++++ READING PASSAGE ++++

Dark Horses for the KPMG Women’s PGA Championship start with one uncomfortable truth: Hazeltine does not care who arrives with better odds. The course waits with thick rough, pinched landing zones, heavy air, and greens that turn ordinary misses into long walks with the putter.
Forget the rankings for a moment. This week in Minnesota will not simply crown the player with the cleanest résumé. First, it tests who can handle the grind when birdies disappear for two hours. Then it asks who can flight a long iron into the wind, trust a wedge over water, and stand on 18 without flinching at a three-tiered green.
The field is packed. Every player in the top 100 of the Race to the CME Globe is scheduled to compete, which means the usual stars will own the cameras. Nelly Korda, Jeeno Thitikul, Hyo Joo Kim, Hannah Green, and Minjee Lee all belong near the front of any serious conversation.
However, Hazeltine has a way of dragging lesser-hyped names into the center of the week. This list lives in that uncomfortable space.

++++

* EXERCISE GOAL
Quote the stretch of the Hazeltine preview from "Forget the rankings" through "that uncomfortable space.". The items that follow play no part in the work on the Hazeltine preview.

++++ LISTING ++++

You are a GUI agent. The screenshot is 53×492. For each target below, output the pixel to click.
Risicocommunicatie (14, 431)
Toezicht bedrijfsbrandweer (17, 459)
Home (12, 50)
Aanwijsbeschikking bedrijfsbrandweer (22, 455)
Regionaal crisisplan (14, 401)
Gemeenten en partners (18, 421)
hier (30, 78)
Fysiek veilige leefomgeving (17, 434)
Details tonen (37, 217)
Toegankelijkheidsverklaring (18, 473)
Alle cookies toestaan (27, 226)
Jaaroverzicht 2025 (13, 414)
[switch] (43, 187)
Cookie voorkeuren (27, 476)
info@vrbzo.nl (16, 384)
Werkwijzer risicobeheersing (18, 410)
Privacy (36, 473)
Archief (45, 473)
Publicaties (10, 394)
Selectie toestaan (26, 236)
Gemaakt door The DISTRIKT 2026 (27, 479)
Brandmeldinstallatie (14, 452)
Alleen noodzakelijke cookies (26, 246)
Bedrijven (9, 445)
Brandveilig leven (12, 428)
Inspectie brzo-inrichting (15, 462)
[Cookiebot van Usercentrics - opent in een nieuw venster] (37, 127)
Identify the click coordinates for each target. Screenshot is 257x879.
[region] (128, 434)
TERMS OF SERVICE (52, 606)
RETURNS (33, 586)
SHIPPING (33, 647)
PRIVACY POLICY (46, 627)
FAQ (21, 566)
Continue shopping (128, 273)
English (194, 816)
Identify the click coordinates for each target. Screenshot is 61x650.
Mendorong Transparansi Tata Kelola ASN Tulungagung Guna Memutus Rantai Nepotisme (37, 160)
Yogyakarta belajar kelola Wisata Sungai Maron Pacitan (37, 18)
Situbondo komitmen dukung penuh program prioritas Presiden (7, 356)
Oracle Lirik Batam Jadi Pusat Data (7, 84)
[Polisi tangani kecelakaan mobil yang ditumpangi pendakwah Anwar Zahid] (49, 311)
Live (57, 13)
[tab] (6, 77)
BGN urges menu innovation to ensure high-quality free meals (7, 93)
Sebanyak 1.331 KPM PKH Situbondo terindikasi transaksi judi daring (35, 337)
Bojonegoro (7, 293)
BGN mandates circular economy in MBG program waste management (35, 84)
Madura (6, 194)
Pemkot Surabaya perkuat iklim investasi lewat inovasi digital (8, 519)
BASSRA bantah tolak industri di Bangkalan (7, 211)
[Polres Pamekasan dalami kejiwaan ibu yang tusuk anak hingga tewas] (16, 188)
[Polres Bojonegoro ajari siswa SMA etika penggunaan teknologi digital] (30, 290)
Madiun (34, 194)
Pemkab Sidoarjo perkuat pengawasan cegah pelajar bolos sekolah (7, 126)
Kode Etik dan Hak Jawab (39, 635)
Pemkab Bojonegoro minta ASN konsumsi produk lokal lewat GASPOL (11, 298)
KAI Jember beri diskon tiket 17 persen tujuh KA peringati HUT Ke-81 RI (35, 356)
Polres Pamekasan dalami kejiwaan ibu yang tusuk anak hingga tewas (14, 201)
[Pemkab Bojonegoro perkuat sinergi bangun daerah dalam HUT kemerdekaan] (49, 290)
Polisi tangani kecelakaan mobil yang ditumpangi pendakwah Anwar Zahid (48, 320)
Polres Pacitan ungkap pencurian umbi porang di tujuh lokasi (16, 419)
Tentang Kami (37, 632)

++++

* FULL SOLUTION
Forget the rankings for a moment. This week in Minnesota will not simply crown the player with the cleanest résumé. First, it tests who can handle the grind when birdies disappear for two hours. Then it asks who can flight a long iron into the wind, trust a wedge over water, and stand on 18 without flinching at a three-tiered green.
The field is packed. Every player in the top 100 of the Race to the CME Globe is scheduled to compete, which means the usual stars will own the cameras. Nelly Korda, Jeeno Thitikul, Hyo Joo Kim, Hannah Green, and Minjee Lee all belong near the front of any serious conversation.
However, Hazeltine has a way of dragging lesser-hyped names into the center of the week. This list lives in that uncomfortable space.